■ Excerpted records:

━━━

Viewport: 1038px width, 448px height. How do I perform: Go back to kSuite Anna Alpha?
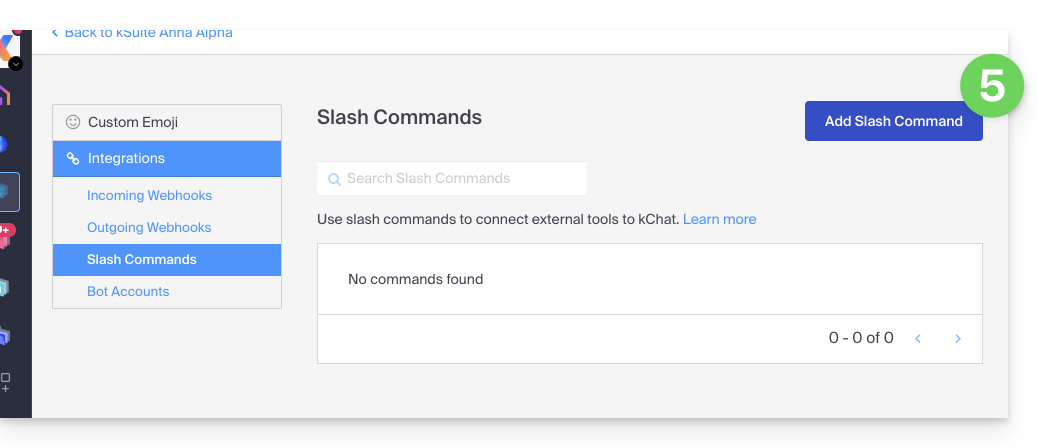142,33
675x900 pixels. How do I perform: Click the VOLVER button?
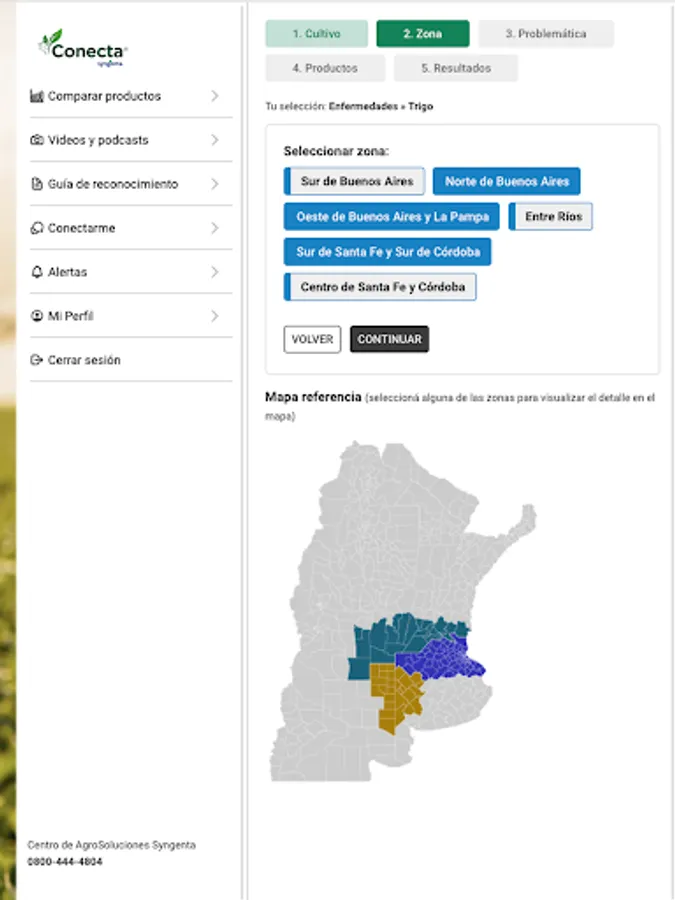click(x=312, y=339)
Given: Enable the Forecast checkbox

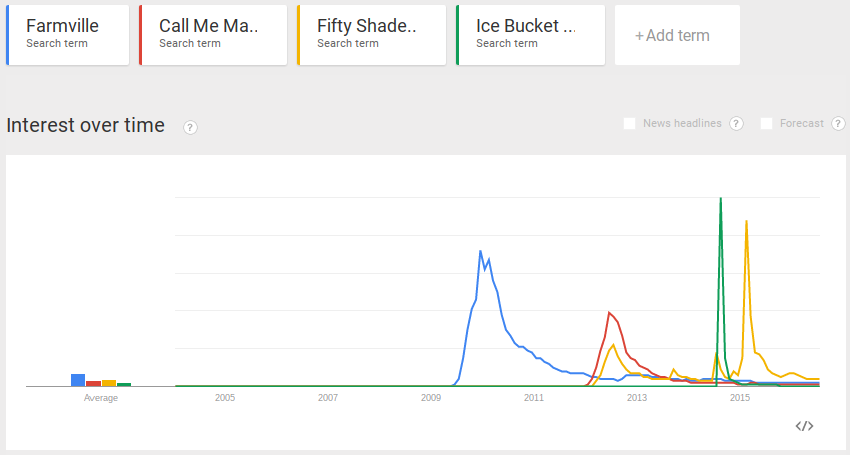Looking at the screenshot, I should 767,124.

━━━

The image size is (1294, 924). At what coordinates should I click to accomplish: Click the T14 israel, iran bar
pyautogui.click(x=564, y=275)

━━━

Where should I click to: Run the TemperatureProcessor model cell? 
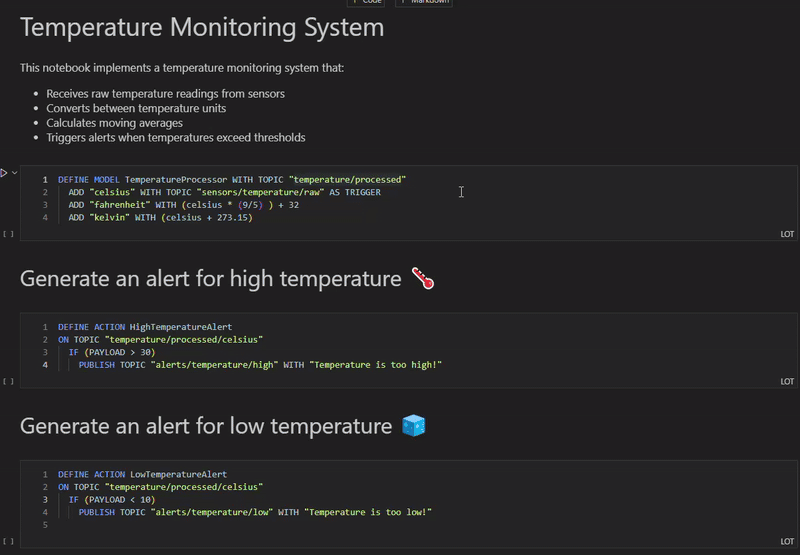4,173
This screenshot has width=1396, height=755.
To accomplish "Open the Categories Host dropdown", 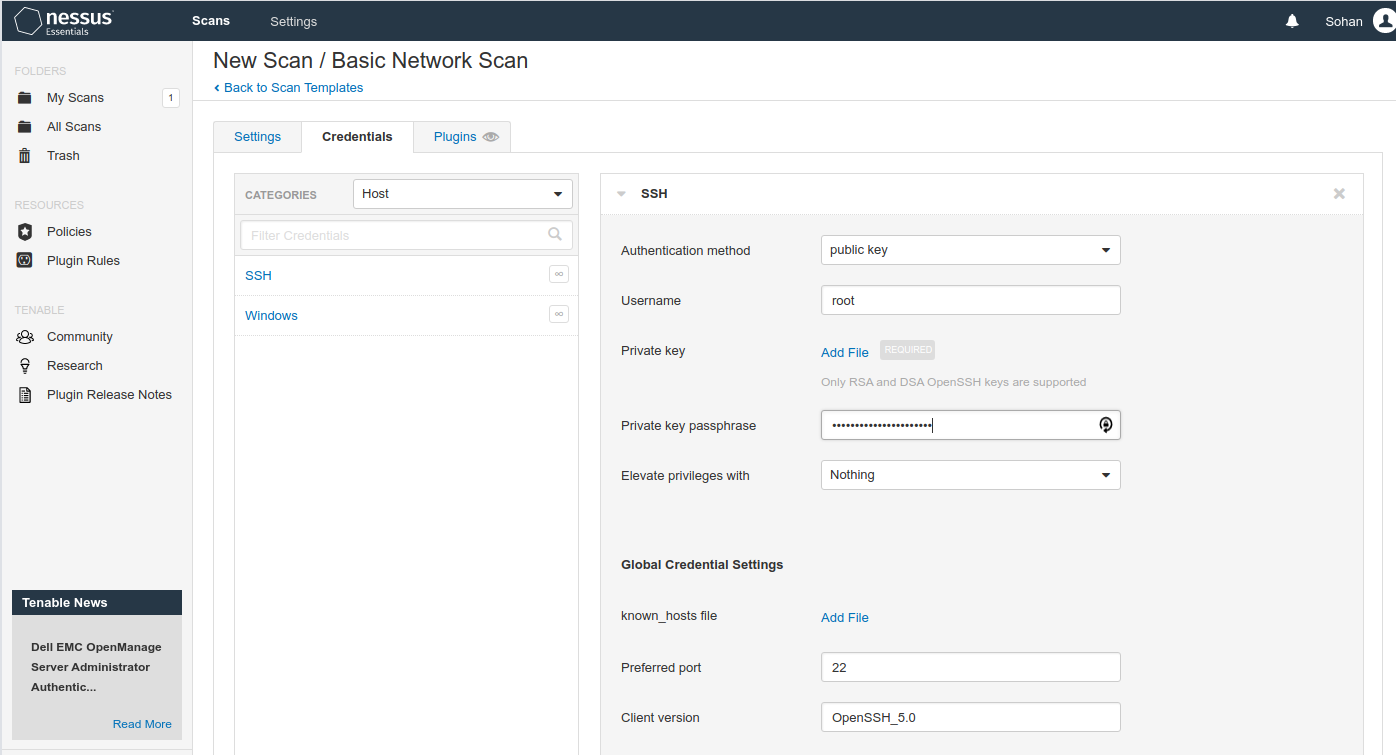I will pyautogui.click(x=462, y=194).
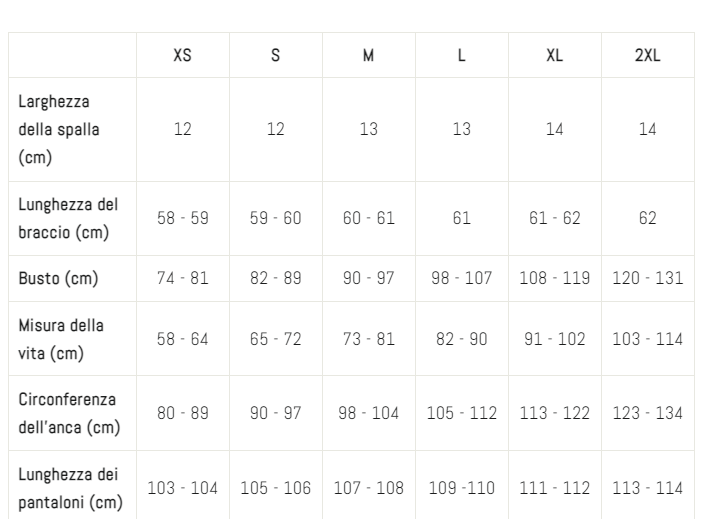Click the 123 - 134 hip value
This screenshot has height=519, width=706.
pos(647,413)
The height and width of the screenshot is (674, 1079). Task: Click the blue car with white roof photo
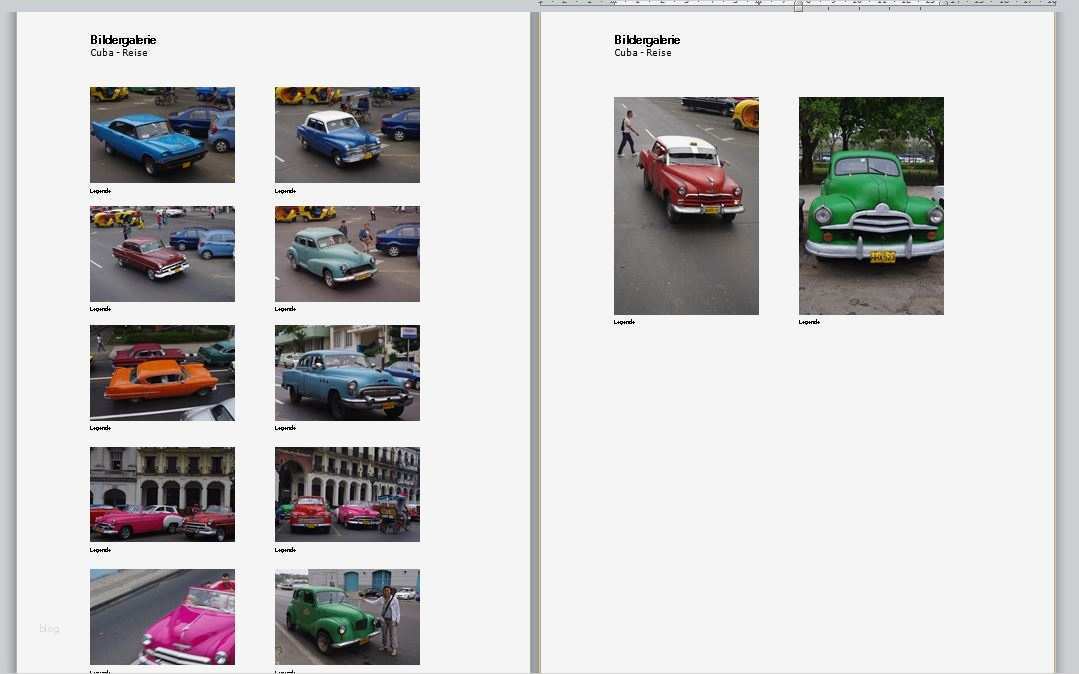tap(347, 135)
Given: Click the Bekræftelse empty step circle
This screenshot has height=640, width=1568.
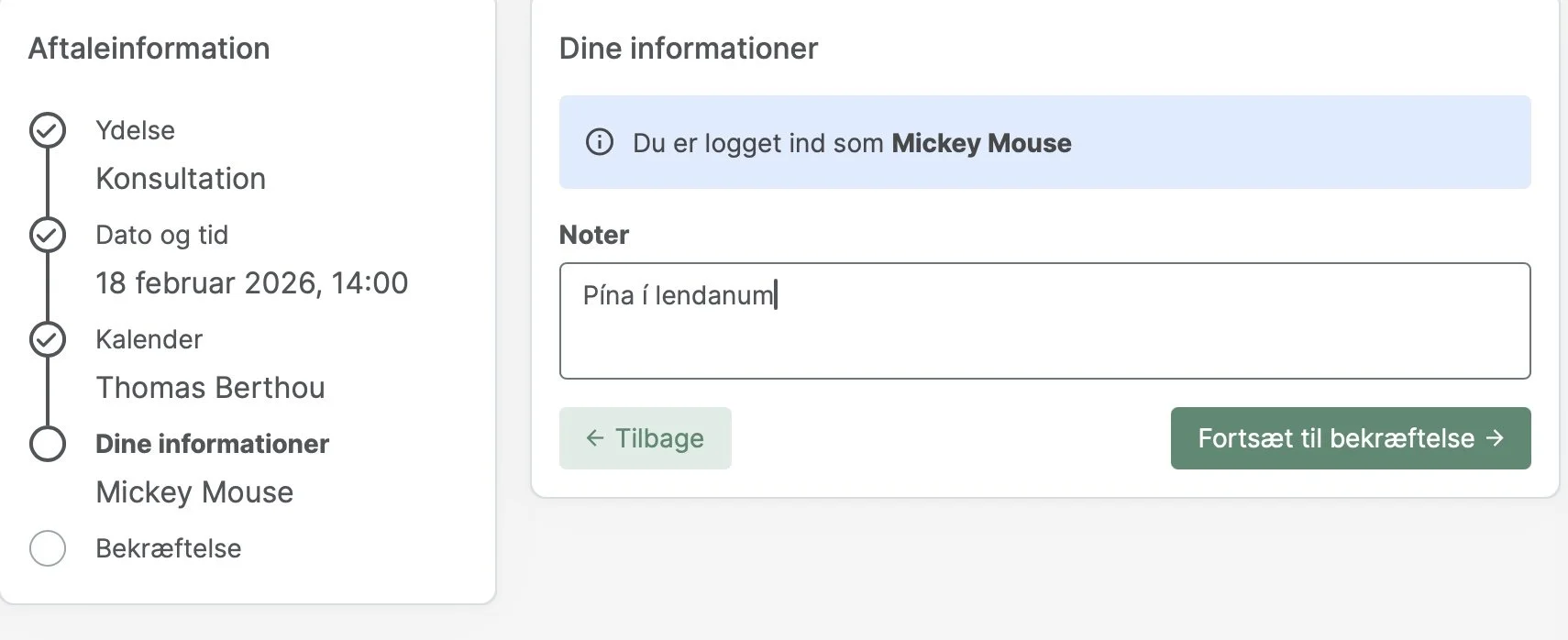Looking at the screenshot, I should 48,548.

━━━

■ Your instructions: Make an exact copy of the lines above, beginning with the line with "Where should I" and ending with the line with "This screenshot has width=1396, height=755.", and keep the pictures out of it.

■ Answer box:
Where should I click to: Run the TemperatureProcessor model cell? 
4,173
This screenshot has width=1396, height=755.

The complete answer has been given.